Despite alluding to the geological and the atmospheric, Mills does not strive for direct evocations of the natural world but more specifically to create an experience that parallels nature. His paintings, though varied in format and process, all possess an undeniable presence that holds energy and charge through the gradual accumulation—and occasional collapse—of material density. Mills’s core project is hence closely related to one of abstraction’s fundamental tenets, Symbolism, summarized by nineteenth-century French poet and critic Stéphane Mallarmé: “Paint not the thing, but the effect it produces.” (1)

(1) Stéphane Mallarmé, letter to Henri Cazalis, October 30, 1864, in Stéphane Mallarmé, Œuvres complètes, vol. 1, ed.
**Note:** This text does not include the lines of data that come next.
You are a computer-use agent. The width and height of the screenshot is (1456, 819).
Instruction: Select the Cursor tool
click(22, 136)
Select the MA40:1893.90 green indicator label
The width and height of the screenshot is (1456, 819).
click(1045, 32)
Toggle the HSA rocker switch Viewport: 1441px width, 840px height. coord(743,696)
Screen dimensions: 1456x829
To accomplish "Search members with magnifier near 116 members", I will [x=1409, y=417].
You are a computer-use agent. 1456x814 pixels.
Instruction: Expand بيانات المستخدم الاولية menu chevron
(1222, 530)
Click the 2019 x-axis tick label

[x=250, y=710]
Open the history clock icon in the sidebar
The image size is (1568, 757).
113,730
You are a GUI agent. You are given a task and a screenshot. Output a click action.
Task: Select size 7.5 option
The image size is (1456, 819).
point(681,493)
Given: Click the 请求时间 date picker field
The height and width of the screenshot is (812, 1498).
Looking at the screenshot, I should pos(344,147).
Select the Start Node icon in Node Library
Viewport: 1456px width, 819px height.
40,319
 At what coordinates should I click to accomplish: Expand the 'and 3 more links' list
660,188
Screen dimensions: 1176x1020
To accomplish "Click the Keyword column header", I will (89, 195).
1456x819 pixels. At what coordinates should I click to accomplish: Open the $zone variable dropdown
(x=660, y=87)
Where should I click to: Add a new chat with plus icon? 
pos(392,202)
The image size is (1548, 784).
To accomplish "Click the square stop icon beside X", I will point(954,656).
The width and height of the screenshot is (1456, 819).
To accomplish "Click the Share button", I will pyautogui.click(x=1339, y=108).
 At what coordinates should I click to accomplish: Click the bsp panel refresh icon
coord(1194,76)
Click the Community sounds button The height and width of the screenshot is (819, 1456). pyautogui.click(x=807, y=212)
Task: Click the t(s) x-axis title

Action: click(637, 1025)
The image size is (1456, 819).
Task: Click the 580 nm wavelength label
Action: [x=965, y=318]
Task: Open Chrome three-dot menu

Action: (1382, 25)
Bertrand Marchal (Paris: Gallimard, 1998), 663.

by British artist Matt Herriot.

Gabriel Mills (b. 1992, New Rochelle, NY) received an MFA in Painting and Printmaking from the Yale School of Art, New Haven, CT and a BFA in Illustration and Art History from the University of Hartford, Hartford, CT. Recent solo exhibitions include Aunechei, The Nerman Museum of Contemporary Art, Overland Park, KS; Udaya, François Ghebaly, Los Angeles, CA; TIDSOPTIMIST, Micki Meng, San Francisco, CA; and Butterfly March, Alexander Berggruen, New York, NY. His work has been featured in group exhibitions at Museum of African Diaspora, San Francisco, CA; Museu Inimá de Paula, Minas Gerais, Brazil; K11 Musea, Hong Kong, CN; New York Historical Society, New York, NY; Green Family Art Foundation, Dallas, TX; François Ghebaly, Los Angeles, CA; Pelham Art Center, Pelham, NY; Galerie ISA, Mumbai; and Alexander Berggruen, New York, NY. In 2021, he was an artist in residence at MASS MoCA. The artist’s work is held in public collections including: The Nerman Museum of Contemporary Art, Overland Park, KS; The High Museum of Art, Atlanta, GA; Pennsylvania Academy of the Fine Arts, Philadelphia, PA; The Institute of Contemporary Art, Miami, FL; The Green Family Art Foundation, Dallas, TX; New York Historical Society, New York, NY; Museu Inima De Paula, Minas Gerais, Brazil; and X Museum of Contemporary Art, Beijing, CH. Mills lives and works in New Haven, CT.

This exhibition follows the artist's solo show Gabriel Mills: Butterfly March (October 19-November 19, 2022), the gallery's solo booth at The Armory Show (September 7-10, 2023), and his inclusion in the group shows Ted Gahl, Dustin Hodges, Gabriel Mills, Anna Ting Möller, Soumya Netrabile, Kaifan Wang (January 17-February 21, 2024) and Elana Bowsher, Vicente Matte, Gabriel Mills (June 2–July 14, 2021). Alexander Berggruen represents the artist.